Required task
Format the section opening with the line that contains "This screenshot has" and closing with the line that contains "coord(75,184)", both included, as a numbered list with blank lines omitted. Leave the pictures out of the answer.

Material to process
┌──

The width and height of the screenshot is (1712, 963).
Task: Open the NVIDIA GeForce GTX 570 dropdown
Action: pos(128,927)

└──
┌──

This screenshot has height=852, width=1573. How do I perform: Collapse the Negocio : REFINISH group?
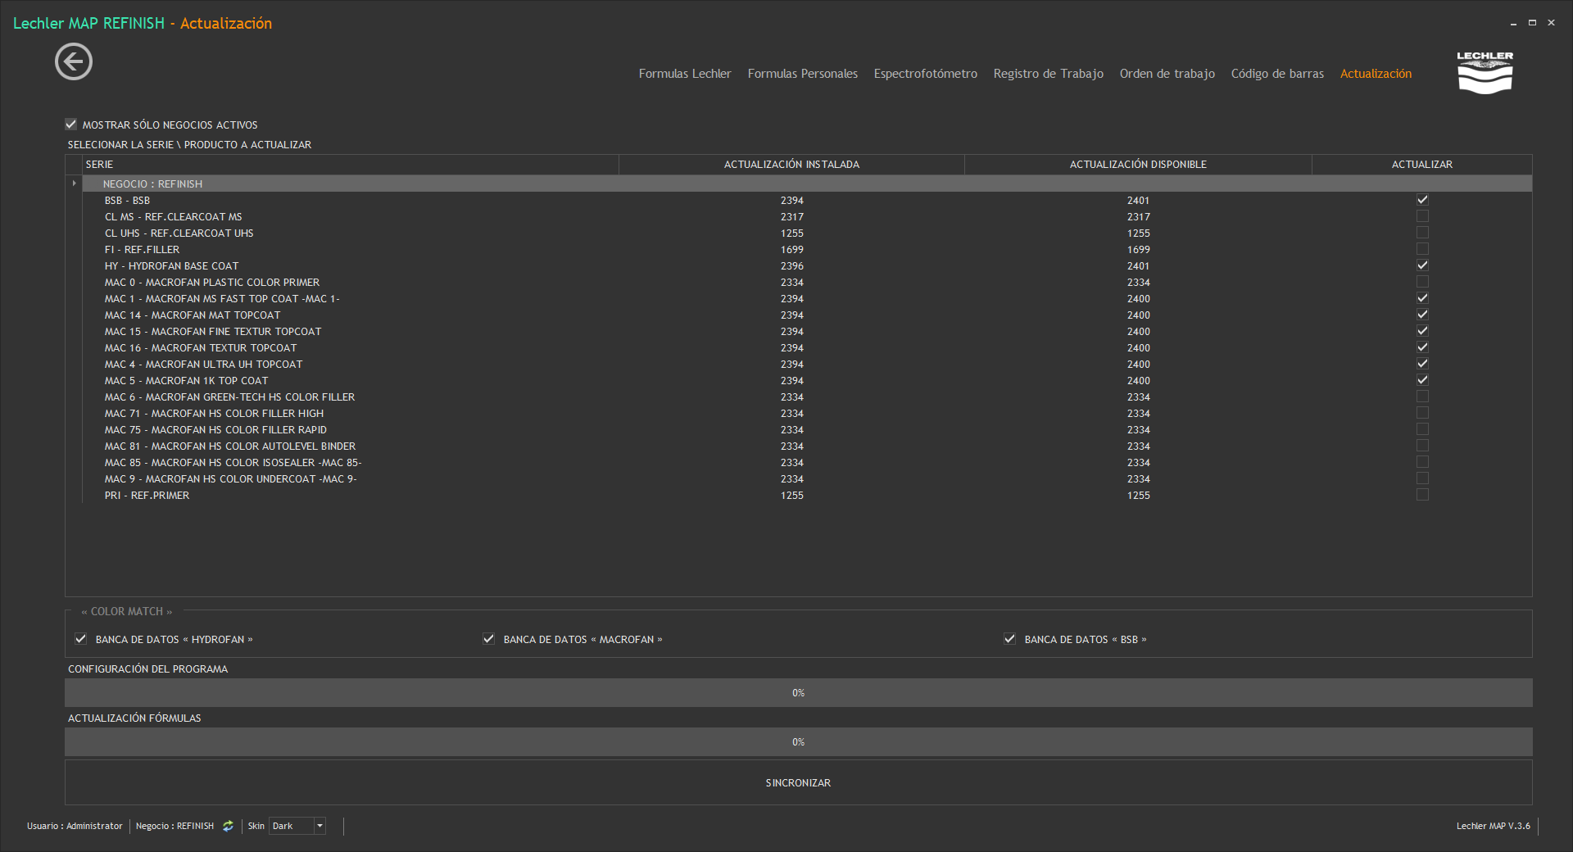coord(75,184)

└──
┌──

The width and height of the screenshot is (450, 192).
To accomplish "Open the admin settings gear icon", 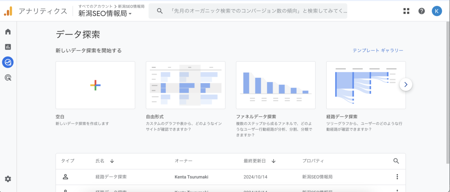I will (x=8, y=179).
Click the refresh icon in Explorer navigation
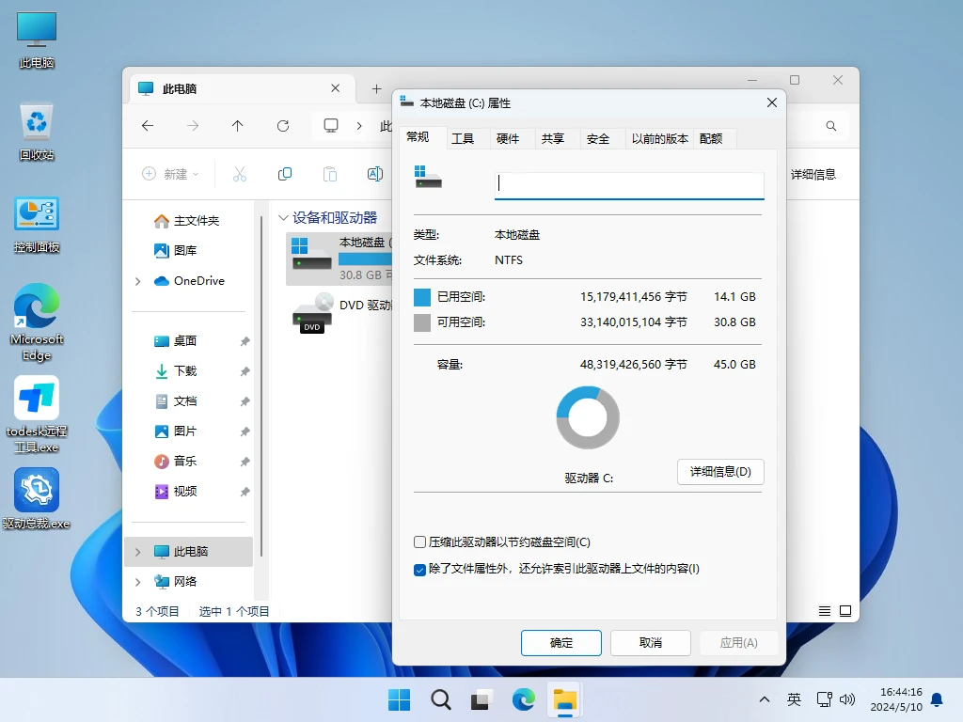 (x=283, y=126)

└──

Task result
1. This screenshot has height=852, width=1573. How do I perform: Collapse the Negocio : REFINISH group?
2. coord(75,184)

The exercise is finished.